◆ Excerpt:
3. Truth / A. Truth Problems / 3. Value of Truth
Truth was given value by morality, but eventually turned against its own source [Nietzsche]
     Full Idea: Among the forces cultivated by morality was truthfulness: this eventually turned against morality, discovered its teleology, its partial perspective.
     From: Friedrich Nietzsche (The Will to Power (notebooks) [1888], §015)
     A reaction: Just as 'duty' is said to have withered in modern times, because its religious underpinning has been lost, so this gives an account of the decline of the value of truth. It is still left to us to assert the value of truth, perhaps as the only value.
3. Truth / A. Truth Problems / 4. Uses of Truth
'Truth' is the will to be master over the multiplicity of sensations [Nietzsche]
     Full Idea: 'Truth' is the will to be master over the multiplicity of sensations.
     From: Friedrich Nietzsche (The Will to Power (notebooks) [1888], §517)
     A reaction: I suspect that this is a nice explanation of why we value truth, but says nothing at all about what truth actually is. I can't think of a better explanation of why we value truth.
3. Truth / A. Truth Problems / 7. Falsehood
Only because there is thought is there untruth [Nietzsche]
     Full Idea: Only because there is thought is there untruth.
     From: Friedrich Nietzsche (The Will to Power (notebooks) [1888], §574)
     A reaction: A nicely oblique place to start in one's study of truth. Untruth is a very human contribution to the world, making virtually no sense of animal thought. Meta-thought seems to be required.
3. Truth / A. Truth Problems / 8. Subjective Truth
True beliefs are those which augment one's power [Nietzsche, by Scruton]
     Full Idea: For Nietzsche, the true belief is the one which augments one's power.
     From: report of Friedrich Nietzsche (The Will to Power (notebooks) [1888]) by Roger Scruton - Short History of Modern Philosophy Ch.13
     A reaction: Sounds suspiciously like pragmatism. Sounds suspiciously unlike truth as we know it. So many philosophers seem to me to confuse the concept of the truth itself with the ability of humans grasp the truth, or be interested in it. Truth is not part of us.

◆ Dataset extract:
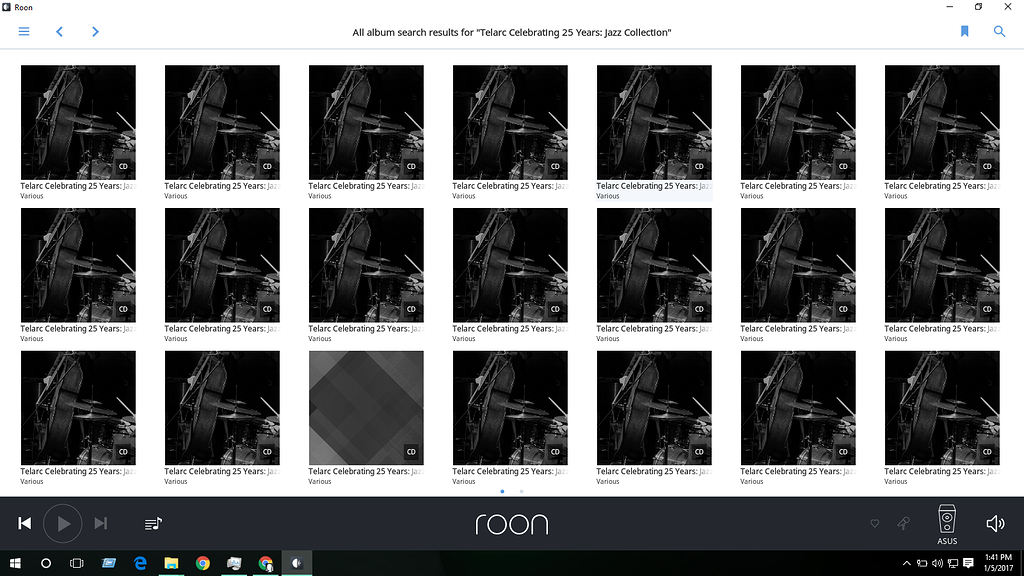The height and width of the screenshot is (576, 1024).
Task: Open the play queue icon
Action: [152, 523]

◆ Given instruction 1:
Set down the passage from the excerpt on truth starting at "A reaction: Just" and ending at "we value truth.".
◆ Given instruction 2:
In the excerpt on truth, who reports Nietzsche's view that the true belief is the one which augments one's power?

◆ Exercise response 1:
A reaction: Just as 'duty' is said to have withered in modern times, because its religious underpinning has been lost, so this gives an account of the decline of the value of truth. It is still left to us to assert the value of truth, perhaps as the only value.
3. Truth / A. Truth Problems / 4. Uses of Truth
'Truth' is the will to be master over the multiplicity of sensations [Nietzsche]
     Full Idea: 'Truth' is the will to be master over the multiplicity of sensations.
     From: Friedrich Nietzsche (The Will to Power (notebooks) [1888], §517)
     A reaction: I suspect that this is a nice explanation of why we value truth, but says nothing at all about what truth actually is. I can't think of a better explanation of why we value truth.

◆ Exercise response 2:
Roger Scruton, in Short History of Modern Philosophy, Ch.13.